About this exercise: Give an exact copy of the lines of the records below, starting at the line containing "Task: Select the" and running to the end.

======== Supplied information

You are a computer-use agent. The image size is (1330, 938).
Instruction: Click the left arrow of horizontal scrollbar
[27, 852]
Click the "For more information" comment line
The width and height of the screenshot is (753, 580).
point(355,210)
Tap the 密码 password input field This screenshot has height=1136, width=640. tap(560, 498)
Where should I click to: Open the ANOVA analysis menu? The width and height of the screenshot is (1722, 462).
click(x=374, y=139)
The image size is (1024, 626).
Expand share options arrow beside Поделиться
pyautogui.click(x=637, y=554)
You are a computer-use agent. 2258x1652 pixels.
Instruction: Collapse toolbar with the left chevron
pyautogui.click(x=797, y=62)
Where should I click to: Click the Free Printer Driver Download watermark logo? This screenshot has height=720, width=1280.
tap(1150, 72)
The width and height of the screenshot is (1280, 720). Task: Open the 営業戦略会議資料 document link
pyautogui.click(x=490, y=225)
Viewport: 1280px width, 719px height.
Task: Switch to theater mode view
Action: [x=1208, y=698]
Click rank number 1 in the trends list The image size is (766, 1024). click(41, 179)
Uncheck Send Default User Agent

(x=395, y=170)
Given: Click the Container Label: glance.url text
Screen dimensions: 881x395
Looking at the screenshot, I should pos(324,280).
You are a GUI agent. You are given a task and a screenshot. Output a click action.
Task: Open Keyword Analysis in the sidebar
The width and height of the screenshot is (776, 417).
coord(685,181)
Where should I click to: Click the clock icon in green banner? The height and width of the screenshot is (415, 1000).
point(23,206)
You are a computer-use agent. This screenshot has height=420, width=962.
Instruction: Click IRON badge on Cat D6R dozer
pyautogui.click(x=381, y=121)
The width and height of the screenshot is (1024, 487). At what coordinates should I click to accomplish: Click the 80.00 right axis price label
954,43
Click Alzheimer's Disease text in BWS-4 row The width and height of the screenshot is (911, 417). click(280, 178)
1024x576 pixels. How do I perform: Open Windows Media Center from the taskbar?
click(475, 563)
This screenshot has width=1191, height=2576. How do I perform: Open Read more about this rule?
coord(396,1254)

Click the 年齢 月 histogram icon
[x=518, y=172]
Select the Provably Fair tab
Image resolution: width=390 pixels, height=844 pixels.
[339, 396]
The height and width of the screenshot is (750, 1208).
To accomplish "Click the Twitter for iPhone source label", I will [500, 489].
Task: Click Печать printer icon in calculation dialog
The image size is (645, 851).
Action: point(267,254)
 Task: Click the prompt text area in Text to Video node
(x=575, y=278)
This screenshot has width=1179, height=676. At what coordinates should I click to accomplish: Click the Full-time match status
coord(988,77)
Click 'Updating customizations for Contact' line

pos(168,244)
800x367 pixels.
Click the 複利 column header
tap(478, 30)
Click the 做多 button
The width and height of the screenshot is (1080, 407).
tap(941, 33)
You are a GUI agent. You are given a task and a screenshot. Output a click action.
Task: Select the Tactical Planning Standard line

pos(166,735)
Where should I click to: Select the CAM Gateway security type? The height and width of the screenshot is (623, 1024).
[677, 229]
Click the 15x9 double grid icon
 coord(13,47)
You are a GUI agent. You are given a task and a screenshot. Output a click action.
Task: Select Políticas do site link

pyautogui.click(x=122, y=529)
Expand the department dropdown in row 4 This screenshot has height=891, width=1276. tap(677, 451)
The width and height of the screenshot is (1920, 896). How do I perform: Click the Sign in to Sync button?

================

Output for this exercise:
Task: Select the Tactical Planning Standard line

pos(166,735)
Where should I click to: Select the CAM Gateway security type? The height and width of the screenshot is (623, 1024).
[677, 229]
Click the 15x9 double grid icon
 coord(13,47)
You are a GUI agent. You are given a task and a screenshot. Output a click action.
Task: Select Políticas do site link

pyautogui.click(x=122, y=529)
Expand the department dropdown in row 4 This screenshot has height=891, width=1276. tap(677, 451)
The width and height of the screenshot is (1920, 896). How do I perform: Click the Sign in to Sync button?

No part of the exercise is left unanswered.